Work request.
Your copy runs from the line containing "The height and width of the screenshot is (372, 488)." through the last line of the listing, both included. Restate those lines word for word and leave out pictures.

Data for the task.
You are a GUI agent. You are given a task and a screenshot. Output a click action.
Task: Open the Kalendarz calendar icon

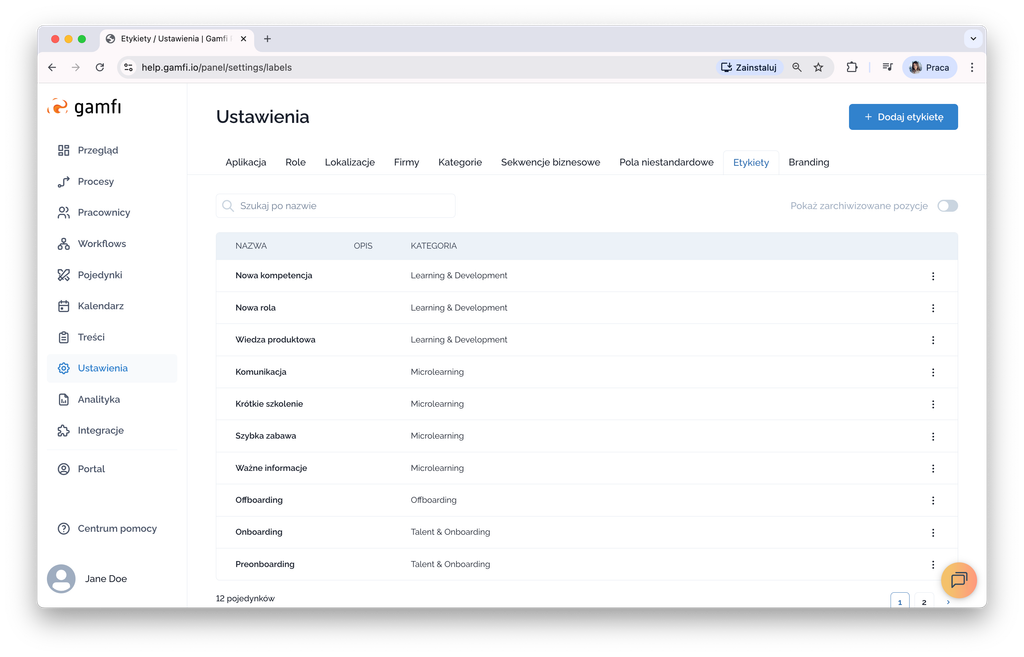64,306
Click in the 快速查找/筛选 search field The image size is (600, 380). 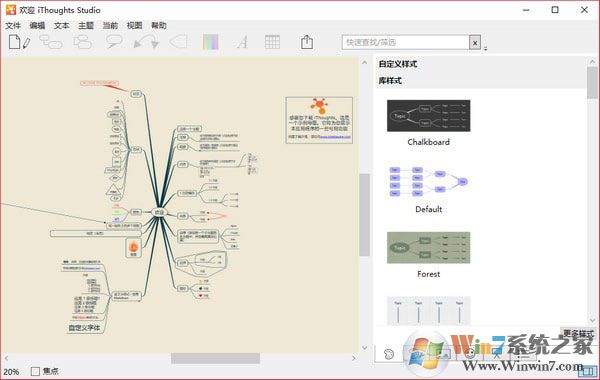click(x=406, y=42)
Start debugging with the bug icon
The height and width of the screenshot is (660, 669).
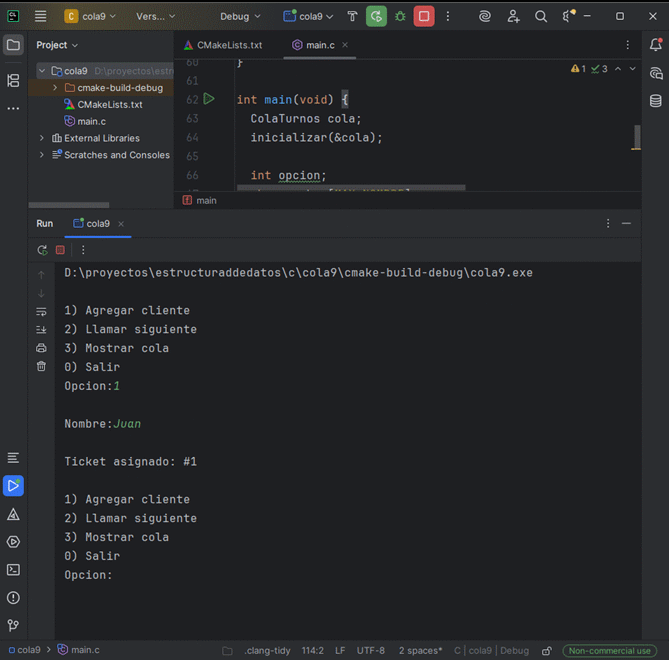(401, 16)
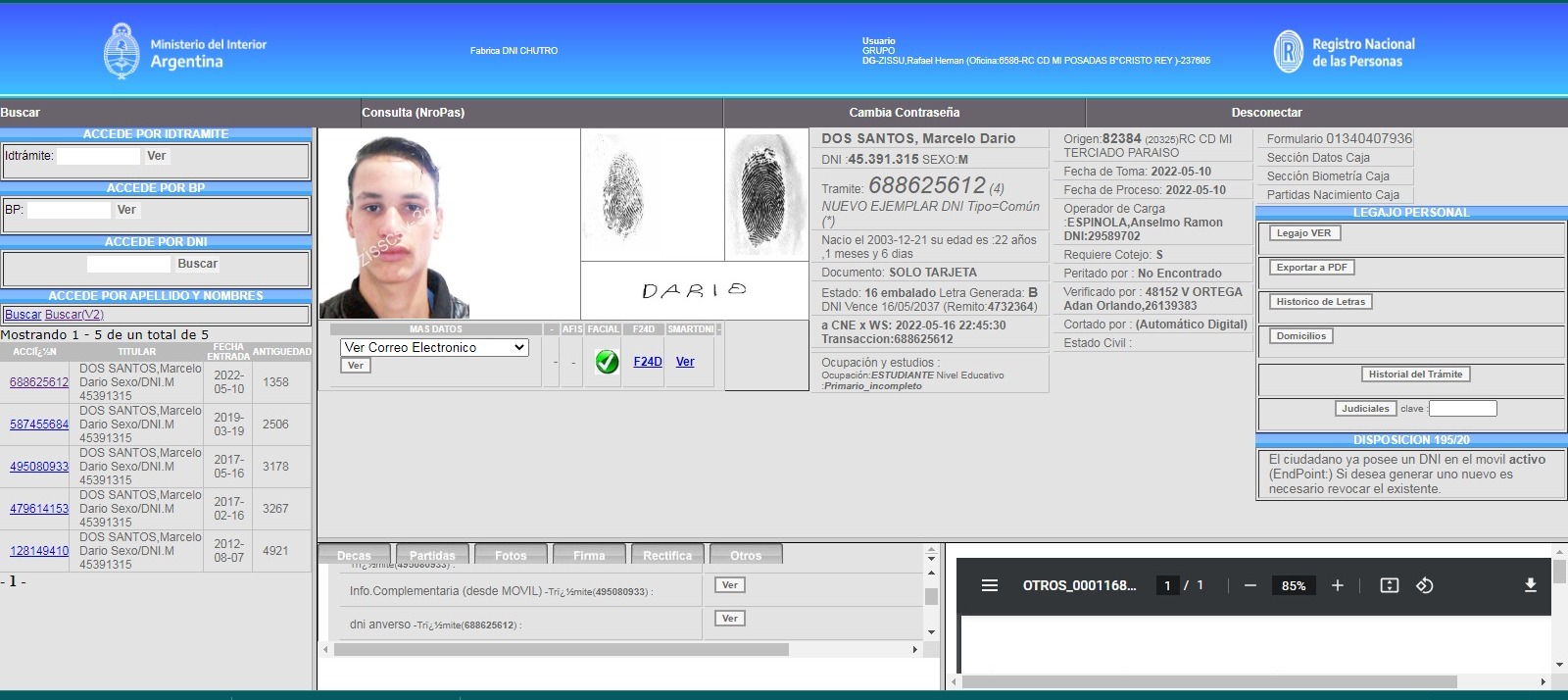Image resolution: width=1568 pixels, height=700 pixels.
Task: Switch to the Fotos tab
Action: (x=511, y=555)
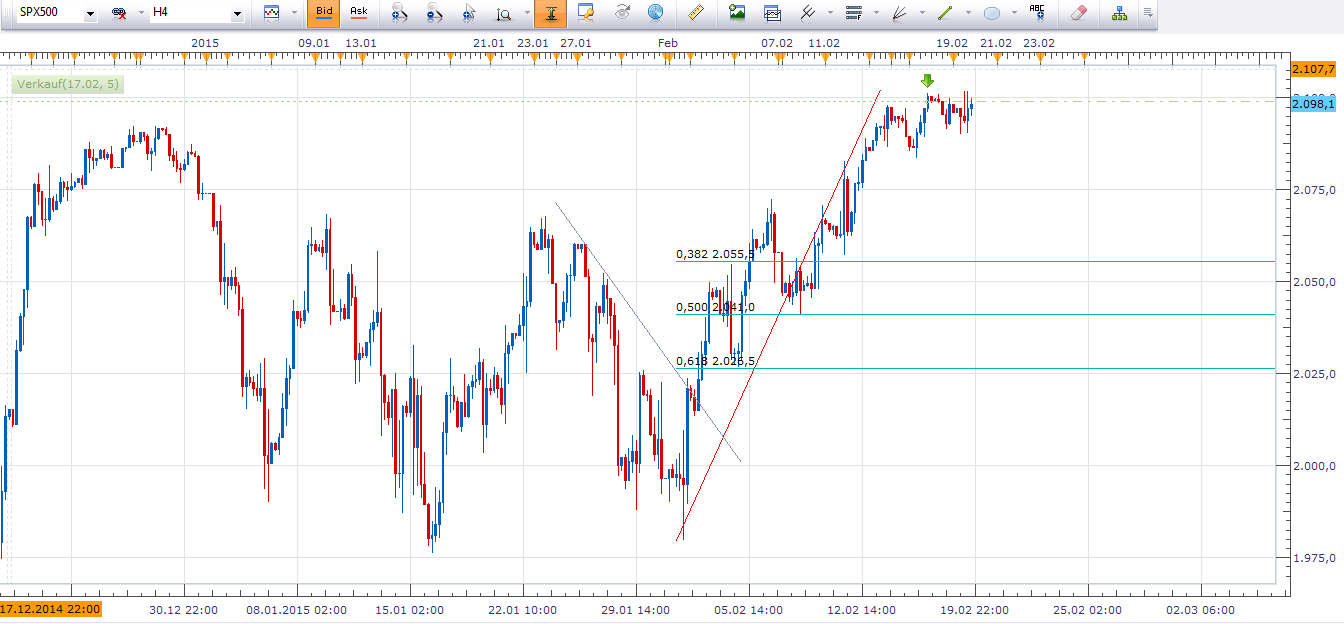Screen dimensions: 1344x624
Task: Click the 0,382 Fibonacci level label
Action: pos(715,254)
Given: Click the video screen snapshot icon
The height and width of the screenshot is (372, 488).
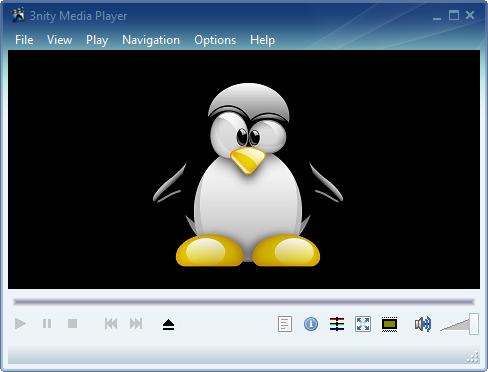Looking at the screenshot, I should coord(389,324).
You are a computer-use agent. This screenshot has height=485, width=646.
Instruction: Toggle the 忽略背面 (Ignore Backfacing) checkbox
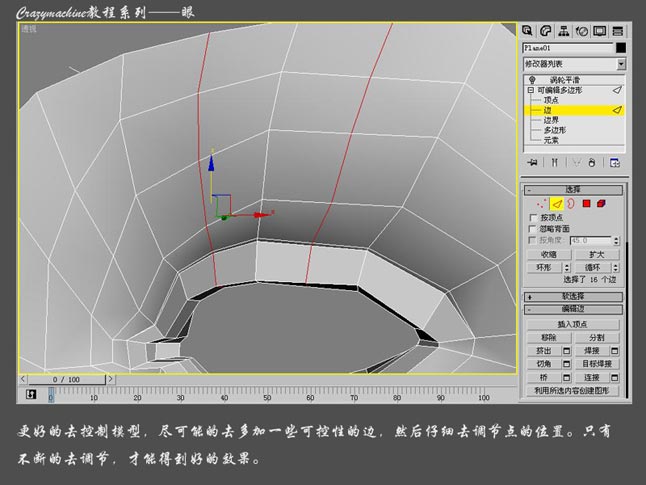tap(532, 229)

Task solution.
The height and width of the screenshot is (372, 488).
Looking at the screenshot, I should coord(389,324).
You are a computer-use agent. This screenshot has height=485, width=646.
Instruction: Toggle the 忽略背面 (Ignore Backfacing) checkbox
tap(532, 229)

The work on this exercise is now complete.